Ertuğrul Uygun H. D., Uygun Z. O.

in: Handbook of Nanobioelectrochemistry: Application in Devices and Biomolecular Sensing, Uday Pratap Azad,Pranjal Chandra, Editor, Springer Nature, London, pp.919-923, 2023

  • Publication Type: Book Chapter / Chapter Research Book
  • Publication Date: 2023
  • Publisher: Springer Nature
  • City: London
  • Page Numbers: pp.919-923
  • Editors: Uday Pratap Azad,Pranjal Chandra, Editor
  • Dokuz Eylül University Affiliated: Yes

Abstract

Electrochemical impedance spectroscopy (EIS) used in biosensor systems is a label-free measurement method used in the measurement of electrochemical reactions. With this method, electrode surface characteristics, surface kinetics, and mass transport transfer can be measured. All these measurements can be performed with a single method. With EIS, the electrochemical circuit diagram of the surface can be drawn by scanning starting from a certain frequency.
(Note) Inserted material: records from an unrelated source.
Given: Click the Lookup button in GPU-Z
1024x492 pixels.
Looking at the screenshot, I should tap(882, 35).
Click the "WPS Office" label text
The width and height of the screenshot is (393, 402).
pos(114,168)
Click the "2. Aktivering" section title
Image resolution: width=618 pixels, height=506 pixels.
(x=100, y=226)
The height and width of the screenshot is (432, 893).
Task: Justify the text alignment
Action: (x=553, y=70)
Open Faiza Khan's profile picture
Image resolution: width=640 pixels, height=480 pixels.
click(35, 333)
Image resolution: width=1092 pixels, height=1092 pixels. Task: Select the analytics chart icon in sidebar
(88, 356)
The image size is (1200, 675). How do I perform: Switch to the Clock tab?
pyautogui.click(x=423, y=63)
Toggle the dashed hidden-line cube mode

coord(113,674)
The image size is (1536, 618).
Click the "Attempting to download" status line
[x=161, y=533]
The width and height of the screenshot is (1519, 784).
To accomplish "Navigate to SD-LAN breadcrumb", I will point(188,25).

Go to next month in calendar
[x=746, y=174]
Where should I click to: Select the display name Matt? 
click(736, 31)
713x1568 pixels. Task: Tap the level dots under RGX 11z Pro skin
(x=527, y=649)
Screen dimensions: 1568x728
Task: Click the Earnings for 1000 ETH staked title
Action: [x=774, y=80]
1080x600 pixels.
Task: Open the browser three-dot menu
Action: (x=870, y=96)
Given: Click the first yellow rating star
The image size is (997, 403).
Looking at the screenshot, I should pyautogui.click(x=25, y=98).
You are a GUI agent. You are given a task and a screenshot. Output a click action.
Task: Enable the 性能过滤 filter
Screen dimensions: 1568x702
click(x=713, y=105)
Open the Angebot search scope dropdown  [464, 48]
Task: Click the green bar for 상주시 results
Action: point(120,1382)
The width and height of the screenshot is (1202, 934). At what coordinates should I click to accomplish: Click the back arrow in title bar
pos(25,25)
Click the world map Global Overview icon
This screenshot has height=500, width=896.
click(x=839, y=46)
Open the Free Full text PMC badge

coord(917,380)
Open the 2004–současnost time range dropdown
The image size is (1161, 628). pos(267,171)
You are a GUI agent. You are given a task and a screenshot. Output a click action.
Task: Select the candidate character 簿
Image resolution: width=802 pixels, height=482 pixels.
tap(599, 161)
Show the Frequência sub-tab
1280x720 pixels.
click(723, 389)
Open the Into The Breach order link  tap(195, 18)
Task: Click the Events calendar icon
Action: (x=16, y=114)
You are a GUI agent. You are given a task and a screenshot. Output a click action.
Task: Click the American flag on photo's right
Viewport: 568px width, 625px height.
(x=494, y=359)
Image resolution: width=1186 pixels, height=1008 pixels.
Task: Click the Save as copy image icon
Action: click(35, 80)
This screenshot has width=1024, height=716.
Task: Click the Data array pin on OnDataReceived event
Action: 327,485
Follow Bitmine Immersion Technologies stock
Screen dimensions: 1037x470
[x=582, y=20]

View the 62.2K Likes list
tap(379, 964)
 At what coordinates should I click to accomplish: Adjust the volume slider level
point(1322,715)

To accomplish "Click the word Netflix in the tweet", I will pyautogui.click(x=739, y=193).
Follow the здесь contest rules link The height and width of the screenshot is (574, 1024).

With this circuit diagram, the surface of the electrode can be seen electrochemically. In addition to the electrochemical measurement, it is actually possible to obtain strong mathematical data. All of this mathematical data can be verified by experimental measurements and provides opportunities to verify experimental results. In this way, there are both modifications in the development of biosensors and the possibility of quantitative measurement. This makes the system one step ahead of other methods in biosensor applications. The use of time as a function of this measurement made with alternating current also increases the sensitivity of the measurement. In this frequency measurement, the resistance of the electrode surface is measured as impedance and more suitable results are obtained. In biosensor applications, since the resistance of the electrode surface is measured in ohms, it is also important to process the data obtained afterward, to find the appropriate circuit model optimize the non-faradaic measurements, and how the measurement is optimized within the redox probe. For this reason, this measurement system, which is seen as a simple surface resistance measurement, is actually seen as a very complex and knowledge-based method. Therefore, the advantages are extremely numerous. Among the most important advantages of EIS are its fast electrode kinetics, the detection of non-electroactive species, and its power to perform measurements without the need for microscopic surface imaging techniques. In this book chapter, the application of EIS in biosensors, calculation methods, and different sub-applications are evaluated.